Recommended Reading

Given I have utterly failed to write any posts so far this year, I thought I should maybe try starting with some easy low-hanging fruit. I started writing a draft for a conference submission recently, and during such a process I always reflect on the papers I admire as inspiration. Here is that list. I imagine this post will get updated from time to time, so watch out for some edits.
Note: this list is purely an exercise in personal curation, it is by no means exhaustive.

Machine Learning

A Unifying Review of Linear Gaussian Models
Sam Roweis, Zoubin Ghahramani; pdf
I feel this paper should be at the core of any undergraduate core ML course. Assuming knowledge of algorithms like PCA and Kalman filtering, this review gives you an appreciation about how taking the probabilistic perspective with latent variable models and inference knit all these seemingly disparate methods together.

The Factor Graph Approach to Model-Based Signal Processing
Hans-Andrea Loeliger, Justin Dauwels, Junli Hu, Sascha Korl, Li Ping, Frank R. Kschischang; pdf
As someone who did a lot of signal processing in their undergrad and also found Probabilistic Graphical Models difficult to appreciate, I found this review is very handy. It presents a simple guide for constructing probabilistic signal processing algorithms, and as a result, you can naturally develop an appreciation and understanding of factor graphs and message passing methods. This paper was my bible when getting started on I2C.

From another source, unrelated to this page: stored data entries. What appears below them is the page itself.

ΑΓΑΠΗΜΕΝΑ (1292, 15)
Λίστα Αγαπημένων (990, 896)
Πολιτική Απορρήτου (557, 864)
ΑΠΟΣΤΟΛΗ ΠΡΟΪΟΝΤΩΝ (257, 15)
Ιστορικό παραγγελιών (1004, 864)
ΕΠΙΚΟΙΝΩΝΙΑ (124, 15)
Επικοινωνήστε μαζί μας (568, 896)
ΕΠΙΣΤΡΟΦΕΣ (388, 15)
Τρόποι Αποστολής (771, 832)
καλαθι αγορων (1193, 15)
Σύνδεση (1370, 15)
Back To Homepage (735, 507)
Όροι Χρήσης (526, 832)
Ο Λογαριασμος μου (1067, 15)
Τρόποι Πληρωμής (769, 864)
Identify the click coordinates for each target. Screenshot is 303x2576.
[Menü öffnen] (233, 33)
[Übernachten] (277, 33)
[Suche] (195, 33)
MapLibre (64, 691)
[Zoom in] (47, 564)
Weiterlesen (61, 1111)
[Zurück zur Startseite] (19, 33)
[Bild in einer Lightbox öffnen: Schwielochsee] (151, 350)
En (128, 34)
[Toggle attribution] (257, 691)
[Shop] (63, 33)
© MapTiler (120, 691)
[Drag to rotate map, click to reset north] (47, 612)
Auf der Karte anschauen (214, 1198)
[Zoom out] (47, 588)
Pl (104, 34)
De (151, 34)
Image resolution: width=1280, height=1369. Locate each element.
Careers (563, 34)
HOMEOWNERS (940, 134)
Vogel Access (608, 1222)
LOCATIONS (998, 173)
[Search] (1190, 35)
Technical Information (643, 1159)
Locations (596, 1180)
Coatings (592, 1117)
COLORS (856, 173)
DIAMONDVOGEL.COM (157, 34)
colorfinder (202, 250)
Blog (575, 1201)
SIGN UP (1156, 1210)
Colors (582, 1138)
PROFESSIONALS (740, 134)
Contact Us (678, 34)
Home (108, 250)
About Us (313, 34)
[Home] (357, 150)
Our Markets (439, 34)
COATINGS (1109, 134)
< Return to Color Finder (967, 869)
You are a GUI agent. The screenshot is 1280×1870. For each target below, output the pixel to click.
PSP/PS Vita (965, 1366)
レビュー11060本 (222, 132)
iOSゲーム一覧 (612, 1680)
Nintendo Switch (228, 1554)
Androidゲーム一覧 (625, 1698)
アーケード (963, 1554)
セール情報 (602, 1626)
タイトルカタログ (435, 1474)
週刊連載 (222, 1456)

Active Learning with Statistical Models
David Cohn, Zoubin Ghahramani, Michael Jordan; pdf
Active Learning is an interesting setting where ML graduates beyond just being ‘implementation-aware statistics’. I recommend Marc Toussaints’s talk at MLSS, Bandits, Active Learning, Bayesian RL and Global Optimization, for appreciating the relationship to RL and optimization.

Robotics

Robot Dynamics and Control
Mark Spong, Seth Hutchinson, Mathukumalli Vidyasagar; pdf
I am kinda cheating here with a textbook, but when it comes to classical robotics Spong is always a good shout. I used this book a lot when I worked in the robotics industry.

Lie Group Formulation of Articulated Rigid Body Dynamics
Junggon Kim; pdf
I find Lie Algebra equal parts beautiful and terrifying. This work offers an elegant, geometrical view of robot dynamics, and I think such perspectives are particularly valuable in this age of Deep Learning.

Sequential Composition of Dynamically Dexterous Robot Behaviours
R.R.Burridge, A. A. Rizzi, D.E.Koditschek; pdf
I’m pretty sure there is some beautiful unifying theory for funnel geometry, stability and value functions. In the meantime, this is a nice summary of the idea of cascading funnels for stable control laws.

Optimization-based Locomotion Planning, Estimation, and Control Design for the Atlas Humanoid Robot
Scott Kuindersma, Robin Deits, Maurice Fallon, Andres Valenzuela·Hongkai Dai, Frank Permenter, TwanKoolen, Pat Marion, Russ Tedrake; pdf
This paper offers two invaluable things: a system-level view of how to do complex robotics, and how to use fancy algorithms in a real-world setting. Given the current emphasis on flailing MuJoCo Humanoids, I would like to see more papers like this.

Robot Learning

A Survey on Policy Search for Robotics
Marc Deisenroth, Gerhard Neumann, Jan Peters; pdf
Maybe now a bit out of date, but offers a (timeless) review of entropy regularization (REPS), EM (PoWER) and probabilistic models (PILCO) for reinforcement learning.

Probabilistic Inference for Solving Discrete and Continuous State Markov Decision Processes
Marc Toussaint, Amos Storkey; pdf
I find many control-as-inference papers struggle to find the right balance between principled statistics and classic control methods, producing either beautiful inference methods that are hard to use on real problems or just a standard control algorithm packaged with a few inference-inspired tweaks. This paper does a nice job of taking Attias’ planning paper and applying it to MDPs. The handling of the discount factor is particularly illuminating.

Learning Stable Non-Linear Dynamical Systems with Gaussian Mixture Models
S. Mohammad Khansari-Zadeh, Aude Billard; pdf
As a sucker for Gaussian mixture models and dynamical systems, I think this paper is neat. They show that by learning a generative model of demonstrations, using GMMs, the conditional distribution is a switching dynamical system that can be used for imitation learning. The stability-constrained optimization is also a nice touch.

Dual Control for Approximate Bayesian Reinforcement Learning
Edgar Klenske, Philipp Hennig; pdf
I feel the Dual Control problem (concurrent optimal control and system identification) is one of the core problems in Robot Learning. Unfortunately, it seems to be very intractable in practice. This paper offers a frank analysis of this fact, as well as a nice Bayesian RL framing, without killing all enthusiasm.